Minimum Ignition Energy Prediction for Organic Gases and Liquids using Group Contribution Method

Abstract

Group contribution (GC) models are developed using ordinary least square (OLS) regression, Huber ridge regression (HRR) and kernel ridge regression (KRR) for minimum ignition energy (MIE) prediction of 55 flammable organic gases and liquids. Marrero/Gani (MG) GC method was used to determine structurally dependent parameters (fragment of molecules or group of molecules) that uniquely represent the molecular structure of the compounds. Later, these parameters were used as predictors for OLS regression, Huber ridge regression, and KRR to develop a predictive model.
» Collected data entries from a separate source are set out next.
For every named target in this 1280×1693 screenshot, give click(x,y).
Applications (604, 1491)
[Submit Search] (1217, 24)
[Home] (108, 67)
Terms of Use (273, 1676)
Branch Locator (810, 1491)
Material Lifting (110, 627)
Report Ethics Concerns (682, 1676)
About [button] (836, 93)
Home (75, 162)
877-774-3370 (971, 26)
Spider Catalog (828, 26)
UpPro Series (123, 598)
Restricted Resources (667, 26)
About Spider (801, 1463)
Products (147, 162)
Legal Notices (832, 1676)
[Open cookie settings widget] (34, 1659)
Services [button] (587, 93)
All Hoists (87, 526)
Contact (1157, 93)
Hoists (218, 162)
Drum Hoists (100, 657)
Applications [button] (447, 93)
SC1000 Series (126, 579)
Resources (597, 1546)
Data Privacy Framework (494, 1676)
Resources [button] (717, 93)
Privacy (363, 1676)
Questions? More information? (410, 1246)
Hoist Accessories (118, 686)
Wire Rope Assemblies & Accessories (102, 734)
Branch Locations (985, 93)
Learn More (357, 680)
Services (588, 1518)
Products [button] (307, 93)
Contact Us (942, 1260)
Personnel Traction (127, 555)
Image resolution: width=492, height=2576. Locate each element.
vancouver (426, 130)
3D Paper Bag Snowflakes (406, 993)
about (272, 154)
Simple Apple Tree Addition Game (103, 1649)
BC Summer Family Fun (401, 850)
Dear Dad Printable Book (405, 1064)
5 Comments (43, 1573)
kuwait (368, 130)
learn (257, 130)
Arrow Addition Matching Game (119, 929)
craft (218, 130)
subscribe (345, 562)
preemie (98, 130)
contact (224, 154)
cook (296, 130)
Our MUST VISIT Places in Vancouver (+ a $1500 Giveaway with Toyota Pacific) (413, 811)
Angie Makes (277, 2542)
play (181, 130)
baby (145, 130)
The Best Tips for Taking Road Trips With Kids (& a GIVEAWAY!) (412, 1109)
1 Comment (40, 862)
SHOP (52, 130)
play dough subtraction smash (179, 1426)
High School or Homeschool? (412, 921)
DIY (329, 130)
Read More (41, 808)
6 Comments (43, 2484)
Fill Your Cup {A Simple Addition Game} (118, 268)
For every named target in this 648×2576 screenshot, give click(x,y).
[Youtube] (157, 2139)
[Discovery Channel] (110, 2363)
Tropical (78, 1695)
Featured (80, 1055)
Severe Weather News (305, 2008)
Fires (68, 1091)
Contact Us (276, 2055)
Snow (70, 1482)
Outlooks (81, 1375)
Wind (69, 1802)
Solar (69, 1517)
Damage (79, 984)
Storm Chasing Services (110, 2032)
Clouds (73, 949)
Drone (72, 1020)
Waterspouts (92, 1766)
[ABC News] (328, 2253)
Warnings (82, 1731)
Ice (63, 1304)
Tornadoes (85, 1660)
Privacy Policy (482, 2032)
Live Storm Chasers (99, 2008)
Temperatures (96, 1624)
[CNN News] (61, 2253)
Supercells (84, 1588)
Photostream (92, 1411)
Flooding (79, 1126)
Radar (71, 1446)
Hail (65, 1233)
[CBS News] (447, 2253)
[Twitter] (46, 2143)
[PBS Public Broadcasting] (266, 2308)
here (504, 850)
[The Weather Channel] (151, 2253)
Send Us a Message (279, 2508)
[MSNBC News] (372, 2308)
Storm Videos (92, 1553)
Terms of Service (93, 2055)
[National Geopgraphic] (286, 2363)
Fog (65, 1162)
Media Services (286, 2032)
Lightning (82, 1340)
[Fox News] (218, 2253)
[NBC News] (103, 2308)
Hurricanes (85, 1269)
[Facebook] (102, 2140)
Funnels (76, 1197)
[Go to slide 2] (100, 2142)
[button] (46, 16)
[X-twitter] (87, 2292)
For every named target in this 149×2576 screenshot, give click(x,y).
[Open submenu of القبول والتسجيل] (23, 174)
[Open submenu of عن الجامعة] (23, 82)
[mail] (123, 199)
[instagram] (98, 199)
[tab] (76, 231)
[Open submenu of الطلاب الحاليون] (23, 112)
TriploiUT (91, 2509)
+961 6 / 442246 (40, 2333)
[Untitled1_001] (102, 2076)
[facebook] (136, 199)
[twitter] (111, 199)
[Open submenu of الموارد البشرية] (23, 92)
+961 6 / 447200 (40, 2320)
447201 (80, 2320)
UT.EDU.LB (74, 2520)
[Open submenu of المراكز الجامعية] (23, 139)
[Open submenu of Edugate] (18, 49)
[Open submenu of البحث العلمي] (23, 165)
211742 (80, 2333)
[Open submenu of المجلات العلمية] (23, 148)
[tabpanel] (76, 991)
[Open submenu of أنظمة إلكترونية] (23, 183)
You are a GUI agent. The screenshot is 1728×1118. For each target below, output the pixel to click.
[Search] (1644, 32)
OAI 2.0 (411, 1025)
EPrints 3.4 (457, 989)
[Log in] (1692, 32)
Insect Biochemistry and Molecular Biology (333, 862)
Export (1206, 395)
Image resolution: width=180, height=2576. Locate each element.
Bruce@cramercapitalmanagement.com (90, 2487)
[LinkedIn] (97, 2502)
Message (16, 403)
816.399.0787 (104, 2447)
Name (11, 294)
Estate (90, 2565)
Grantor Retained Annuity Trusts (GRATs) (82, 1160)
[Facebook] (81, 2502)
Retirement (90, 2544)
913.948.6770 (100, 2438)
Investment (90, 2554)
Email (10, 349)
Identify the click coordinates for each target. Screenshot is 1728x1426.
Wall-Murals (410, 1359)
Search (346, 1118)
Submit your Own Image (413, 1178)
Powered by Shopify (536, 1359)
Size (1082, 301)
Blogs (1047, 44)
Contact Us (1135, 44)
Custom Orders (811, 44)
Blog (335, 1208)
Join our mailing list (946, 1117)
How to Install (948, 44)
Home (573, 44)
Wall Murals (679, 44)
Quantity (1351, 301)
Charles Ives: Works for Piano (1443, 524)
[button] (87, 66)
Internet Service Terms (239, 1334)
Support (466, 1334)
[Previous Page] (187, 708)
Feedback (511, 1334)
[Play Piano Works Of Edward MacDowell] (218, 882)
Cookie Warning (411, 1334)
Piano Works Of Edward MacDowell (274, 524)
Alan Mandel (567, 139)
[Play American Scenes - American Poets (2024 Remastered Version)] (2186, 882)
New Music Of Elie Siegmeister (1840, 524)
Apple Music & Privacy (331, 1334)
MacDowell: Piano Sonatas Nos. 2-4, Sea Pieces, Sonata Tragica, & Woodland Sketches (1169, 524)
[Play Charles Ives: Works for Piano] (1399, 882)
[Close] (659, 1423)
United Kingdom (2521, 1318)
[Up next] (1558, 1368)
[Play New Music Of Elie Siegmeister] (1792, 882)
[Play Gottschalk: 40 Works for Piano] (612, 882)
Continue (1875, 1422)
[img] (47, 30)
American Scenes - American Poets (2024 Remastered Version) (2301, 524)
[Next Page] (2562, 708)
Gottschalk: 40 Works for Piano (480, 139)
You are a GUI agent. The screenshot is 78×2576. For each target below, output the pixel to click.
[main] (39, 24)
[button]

The initial analysis of OLS regression resulted in an R2 of 0.939 but several compounds were overpredicted. So, outlier analysis was conducted, and HRR and KRR models were developed to reduce the influence of outliers on the estimation of MIE and consider the nonlinearity of MIE with the predictors respectively. Additionally, both algorithm uses L2 regularization to reduce the sensitivity of the predictive models on the statistically insignificant predictors. KRR was observed to be reliable on a smaller dataset. The R2 value for optimized HRR and KRR were determined to be 0.878 and 0.991 respectively. Thus, HRR and KRR are the potential alternatives for faster and accurate prediction of MIE.